When nations come together anything is possible – world peace, an end to poverty and hunger, even a new respect and tolerance for different cultures. It’s also possible to end up with DAWN OF THE MUMMY– a South African-Egyptian co production with Italian special effects and disco music from the Palestinian bloke who wrote the theme for the HE-MAN cartoon series. It’s difficult to know where to begin with this film that rode on the coattails of the popularity of the zombie subgenre kick-started by George Romero’s DAWN OF THE DEAD and kicked along like a rapidly deflating football by a bunch of delinquent Italian schoolboys led by Lucio Fulci with his questionable chums Bruno Mattei and Marino Girolami.

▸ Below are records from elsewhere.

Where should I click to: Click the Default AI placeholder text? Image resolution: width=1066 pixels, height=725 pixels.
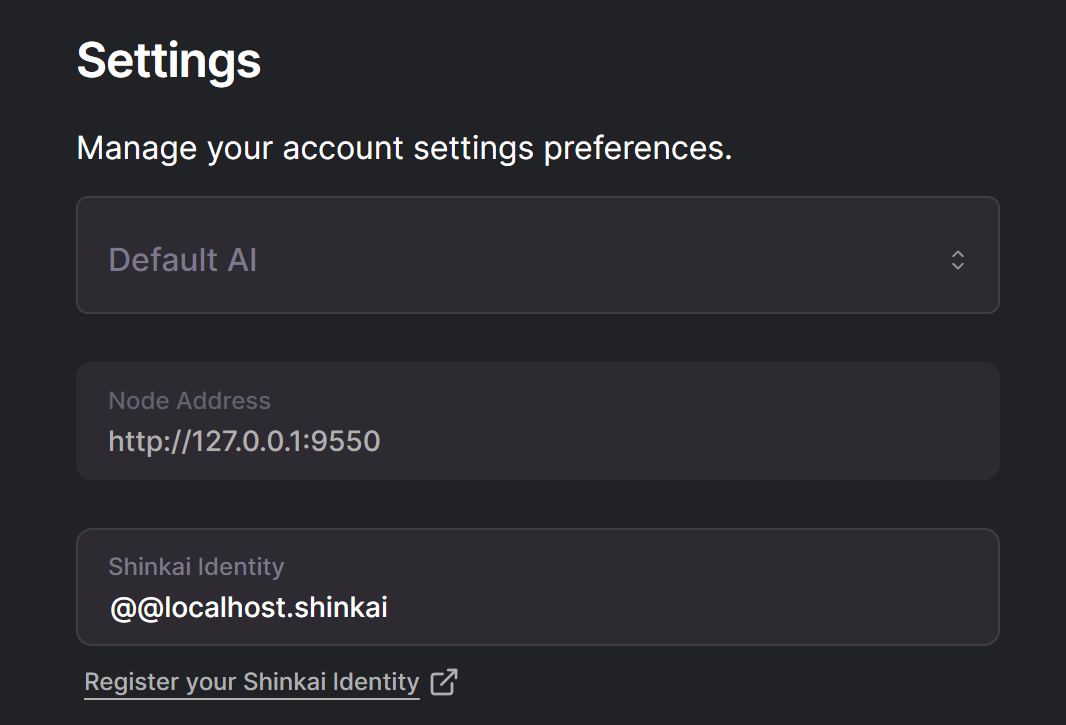(183, 260)
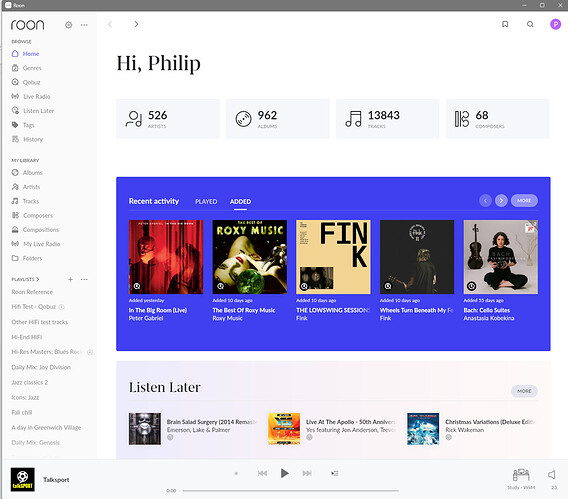Open zone picker Study - WiiM icon
Image resolution: width=568 pixels, height=499 pixels.
[521, 475]
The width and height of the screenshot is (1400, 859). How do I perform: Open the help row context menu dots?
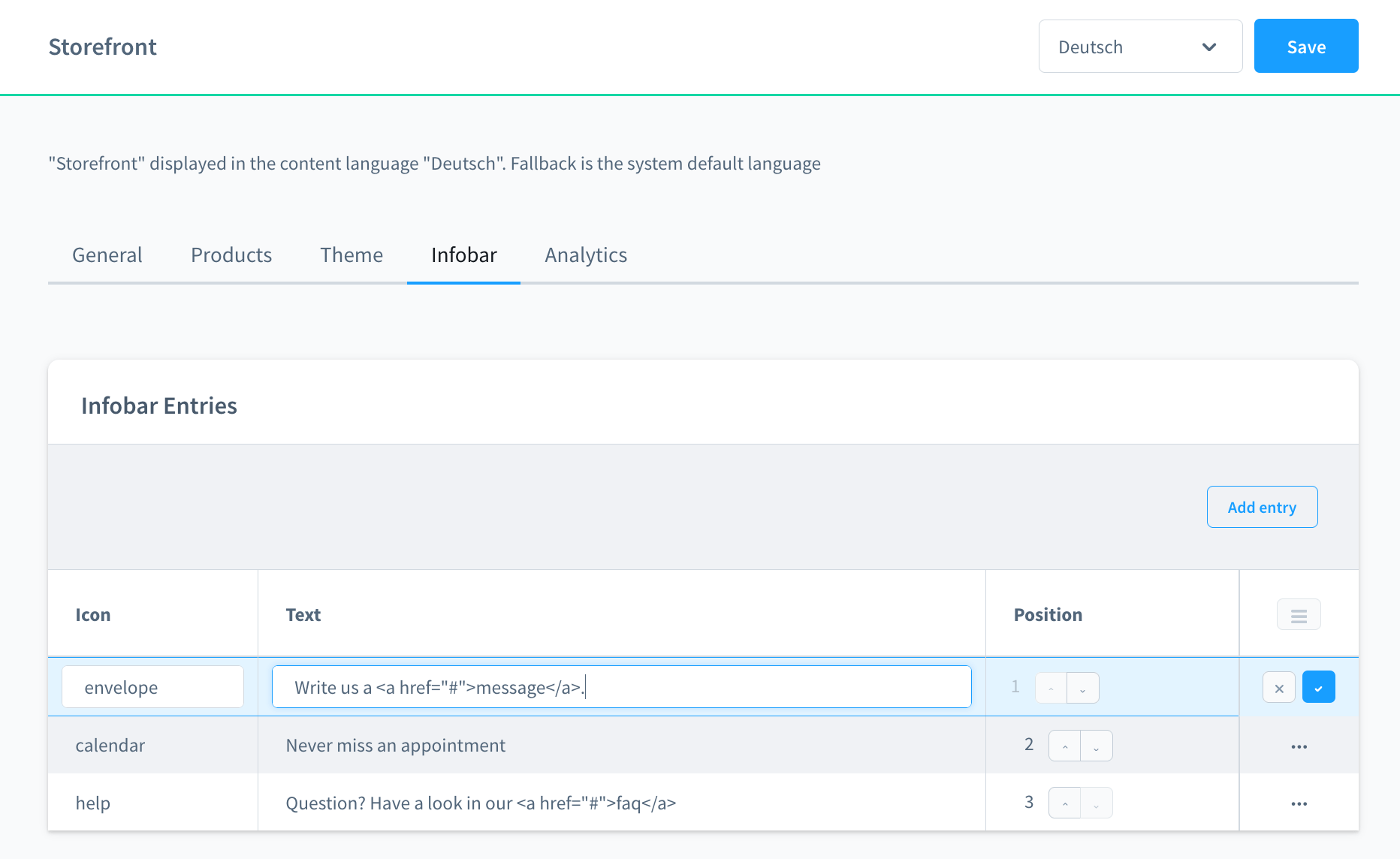coord(1299,803)
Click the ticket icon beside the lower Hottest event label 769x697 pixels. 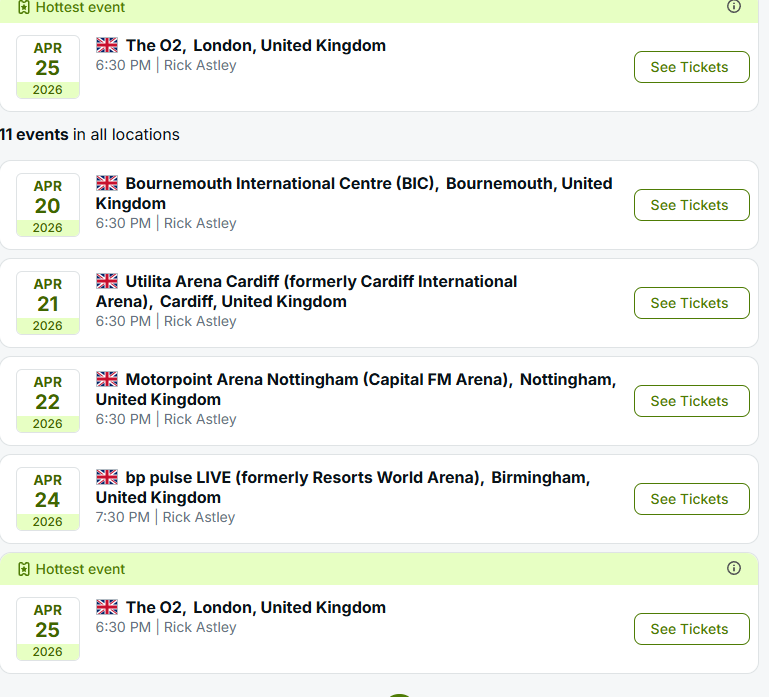point(24,569)
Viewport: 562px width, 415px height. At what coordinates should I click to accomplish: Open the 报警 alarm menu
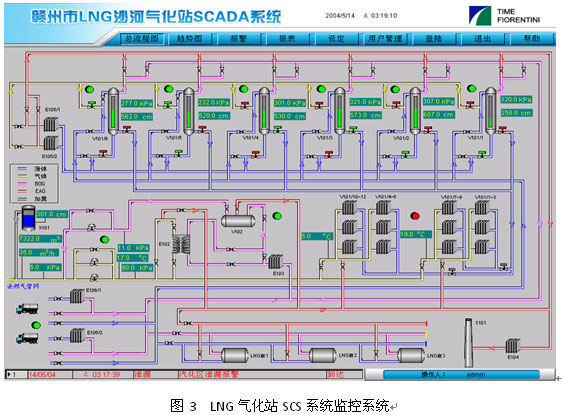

What could have been a fantastic bit of gory knockabout fun is fumbled a bit by director Farouk Agrama, who basically crosses the standard ‘mummy’s curse’ storyline with BBC Children’s TV favourite BAGPUSS. For those unacquainted with the saggy cloth cat who came to life when little Emily wasn’t looking, the premise of the TV show was that when Bagpuss woke up, all his friends woke up as well. And what a ragbag collection of motheaten Victorian horrors they were, including Gabriel the toad, Madeleine the rag doll, and some tiny rodents who usually lived in a ‘Mouse Organ’ (US readers are better off not asking). Maybe one day BAGPUSS will have to be featured in the TV section. Anyway, in DAWN OF THE MUMMY, when the titular ancient pharaoh wakes up, all his friends wake up too, but rather than then enact a winsome children’s story (although that would have been interesting) they proceed to wreak havoc and eat everyone.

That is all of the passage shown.